### TO DO
Return every record exactly as it appears. Leave nothing out.

### AVAILABLE DATA
[Start of section]
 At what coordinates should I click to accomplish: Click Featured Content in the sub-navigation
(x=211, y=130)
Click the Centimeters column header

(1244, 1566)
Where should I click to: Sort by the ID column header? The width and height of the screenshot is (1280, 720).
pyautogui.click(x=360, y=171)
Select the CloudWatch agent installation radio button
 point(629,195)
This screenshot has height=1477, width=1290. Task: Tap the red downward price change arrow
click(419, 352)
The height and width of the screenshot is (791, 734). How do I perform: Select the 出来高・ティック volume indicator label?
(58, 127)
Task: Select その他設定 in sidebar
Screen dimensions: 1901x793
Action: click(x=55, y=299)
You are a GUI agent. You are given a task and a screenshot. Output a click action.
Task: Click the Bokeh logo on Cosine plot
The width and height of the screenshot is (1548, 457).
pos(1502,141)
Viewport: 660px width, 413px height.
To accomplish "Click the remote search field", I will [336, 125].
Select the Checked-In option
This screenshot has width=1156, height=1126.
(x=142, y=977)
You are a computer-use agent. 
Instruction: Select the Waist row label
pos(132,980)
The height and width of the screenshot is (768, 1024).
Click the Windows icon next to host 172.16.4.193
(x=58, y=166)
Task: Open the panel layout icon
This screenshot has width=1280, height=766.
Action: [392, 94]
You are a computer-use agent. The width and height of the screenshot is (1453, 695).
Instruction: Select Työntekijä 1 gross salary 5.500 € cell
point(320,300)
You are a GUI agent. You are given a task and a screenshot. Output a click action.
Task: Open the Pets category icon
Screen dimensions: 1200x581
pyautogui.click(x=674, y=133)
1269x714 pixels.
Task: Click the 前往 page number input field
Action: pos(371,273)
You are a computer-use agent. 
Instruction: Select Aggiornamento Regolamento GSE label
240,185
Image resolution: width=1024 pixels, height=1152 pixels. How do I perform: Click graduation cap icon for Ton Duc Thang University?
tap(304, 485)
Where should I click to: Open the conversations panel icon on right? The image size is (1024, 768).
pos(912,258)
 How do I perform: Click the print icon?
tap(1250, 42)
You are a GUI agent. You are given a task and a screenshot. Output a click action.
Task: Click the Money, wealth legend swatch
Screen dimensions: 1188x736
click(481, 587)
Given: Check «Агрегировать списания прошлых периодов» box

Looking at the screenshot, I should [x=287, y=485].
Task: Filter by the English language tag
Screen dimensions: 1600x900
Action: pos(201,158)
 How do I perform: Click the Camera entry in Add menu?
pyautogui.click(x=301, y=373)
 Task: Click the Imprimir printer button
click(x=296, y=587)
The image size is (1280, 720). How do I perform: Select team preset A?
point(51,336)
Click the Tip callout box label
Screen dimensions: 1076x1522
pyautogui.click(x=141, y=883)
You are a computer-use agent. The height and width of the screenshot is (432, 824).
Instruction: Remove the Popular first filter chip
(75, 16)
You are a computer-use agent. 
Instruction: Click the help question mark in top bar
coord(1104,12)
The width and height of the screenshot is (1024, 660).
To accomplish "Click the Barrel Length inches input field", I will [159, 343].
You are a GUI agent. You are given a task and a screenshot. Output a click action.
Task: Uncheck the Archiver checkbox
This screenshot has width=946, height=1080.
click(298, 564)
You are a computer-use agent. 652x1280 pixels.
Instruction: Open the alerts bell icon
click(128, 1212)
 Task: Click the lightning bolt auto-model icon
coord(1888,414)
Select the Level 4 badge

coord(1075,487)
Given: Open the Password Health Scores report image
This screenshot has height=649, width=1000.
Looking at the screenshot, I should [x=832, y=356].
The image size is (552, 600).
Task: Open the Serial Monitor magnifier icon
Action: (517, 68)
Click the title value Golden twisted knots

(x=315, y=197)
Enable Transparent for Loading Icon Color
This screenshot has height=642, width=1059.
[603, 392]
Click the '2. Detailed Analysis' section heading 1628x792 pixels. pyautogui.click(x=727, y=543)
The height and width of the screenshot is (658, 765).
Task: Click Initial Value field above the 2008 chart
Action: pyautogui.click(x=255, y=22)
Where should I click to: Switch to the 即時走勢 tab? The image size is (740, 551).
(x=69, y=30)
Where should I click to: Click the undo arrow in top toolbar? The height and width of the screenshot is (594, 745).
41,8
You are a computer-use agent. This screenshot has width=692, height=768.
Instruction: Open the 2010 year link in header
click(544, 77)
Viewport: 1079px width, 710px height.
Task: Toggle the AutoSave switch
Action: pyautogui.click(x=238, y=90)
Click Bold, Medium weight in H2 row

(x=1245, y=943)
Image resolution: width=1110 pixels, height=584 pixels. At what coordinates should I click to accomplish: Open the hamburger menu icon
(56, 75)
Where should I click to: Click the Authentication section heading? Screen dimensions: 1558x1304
[End of section]
### ANSWER TO THIS PROBLEM
 At what coordinates should I click to accomplish: Click Featured Content in the sub-navigation
(x=211, y=130)
Click the Centimeters column header

(1244, 1566)
Where should I click to: Sort by the ID column header? The width and height of the screenshot is (1280, 720).
pyautogui.click(x=360, y=171)
Select the CloudWatch agent installation radio button
 point(629,195)
This screenshot has height=1477, width=1290. Task: Tap the red downward price change arrow
click(419, 352)
The height and width of the screenshot is (791, 734). How do I perform: Select the 出来高・ティック volume indicator label?
(58, 127)
Task: Select その他設定 in sidebar
Screen dimensions: 1901x793
Action: click(x=55, y=299)
You are a GUI agent. You are given a task and a screenshot. Output a click action.
Task: Click the Bokeh logo on Cosine plot
The width and height of the screenshot is (1548, 457).
pos(1502,141)
Viewport: 660px width, 413px height.
To accomplish "Click the remote search field", I will [336, 125].
Select the Checked-In option
This screenshot has width=1156, height=1126.
(x=142, y=977)
You are a computer-use agent. 
Instruction: Select the Waist row label
pos(132,980)
The height and width of the screenshot is (768, 1024).
Click the Windows icon next to host 172.16.4.193
(x=58, y=166)
Task: Open the panel layout icon
This screenshot has width=1280, height=766.
Action: [392, 94]
You are a computer-use agent. The width and height of the screenshot is (1453, 695).
Instruction: Select Työntekijä 1 gross salary 5.500 € cell
point(320,300)
You are a GUI agent. You are given a task and a screenshot. Output a click action.
Task: Open the Pets category icon
Screen dimensions: 1200x581
pyautogui.click(x=674, y=133)
1269x714 pixels.
Task: Click the 前往 page number input field
Action: pos(371,273)
You are a computer-use agent. 
Instruction: Select Aggiornamento Regolamento GSE label
240,185
Image resolution: width=1024 pixels, height=1152 pixels. How do I perform: Click graduation cap icon for Ton Duc Thang University?
tap(304, 485)
Where should I click to: Open the conversations panel icon on right? The image size is (1024, 768).
pos(912,258)
 How do I perform: Click the print icon?
tap(1250, 42)
You are a GUI agent. You are given a task and a screenshot. Output a click action.
Task: Click the Money, wealth legend swatch
Screen dimensions: 1188x736
click(481, 587)
Given: Check «Агрегировать списания прошлых периодов» box

Looking at the screenshot, I should [x=287, y=485].
Task: Filter by the English language tag
Screen dimensions: 1600x900
Action: pos(201,158)
 How do I perform: Click the Camera entry in Add menu?
pyautogui.click(x=301, y=373)
 Task: Click the Imprimir printer button
click(x=296, y=587)
The image size is (1280, 720). How do I perform: Select team preset A?
point(51,336)
Click the Tip callout box label
Screen dimensions: 1076x1522
pyautogui.click(x=141, y=883)
You are a computer-use agent. The height and width of the screenshot is (432, 824).
Instruction: Remove the Popular first filter chip
(75, 16)
You are a computer-use agent. 
Instruction: Click the help question mark in top bar
coord(1104,12)
The width and height of the screenshot is (1024, 660).
To accomplish "Click the Barrel Length inches input field", I will [159, 343].
You are a GUI agent. You are given a task and a screenshot. Output a click action.
Task: Uncheck the Archiver checkbox
This screenshot has width=946, height=1080.
click(298, 564)
You are a computer-use agent. 652x1280 pixels.
Instruction: Open the alerts bell icon
click(128, 1212)
 Task: Click the lightning bolt auto-model icon
coord(1888,414)
Select the Level 4 badge

coord(1075,487)
Given: Open the Password Health Scores report image
This screenshot has height=649, width=1000.
Looking at the screenshot, I should [x=832, y=356].
The image size is (552, 600).
Task: Open the Serial Monitor magnifier icon
Action: (517, 68)
Click the title value Golden twisted knots

(x=315, y=197)
Enable Transparent for Loading Icon Color
This screenshot has height=642, width=1059.
[603, 392]
Click the '2. Detailed Analysis' section heading 1628x792 pixels. pyautogui.click(x=727, y=543)
The height and width of the screenshot is (658, 765).
Task: Click Initial Value field above the 2008 chart
Action: pyautogui.click(x=255, y=22)
Where should I click to: Switch to the 即時走勢 tab? The image size is (740, 551).
(x=69, y=30)
Where should I click to: Click the undo arrow in top toolbar? The height and width of the screenshot is (594, 745).
41,8
You are a computer-use agent. This screenshot has width=692, height=768.
Instruction: Open the 2010 year link in header
click(544, 77)
Viewport: 1079px width, 710px height.
Task: Toggle the AutoSave switch
Action: pyautogui.click(x=238, y=90)
Click Bold, Medium weight in H2 row

(x=1245, y=943)
Image resolution: width=1110 pixels, height=584 pixels. At what coordinates should I click to accomplish: Open the hamburger menu icon
(56, 75)
Where should I click to: Click the Authentication section heading? Screen dimensions: 1558x1304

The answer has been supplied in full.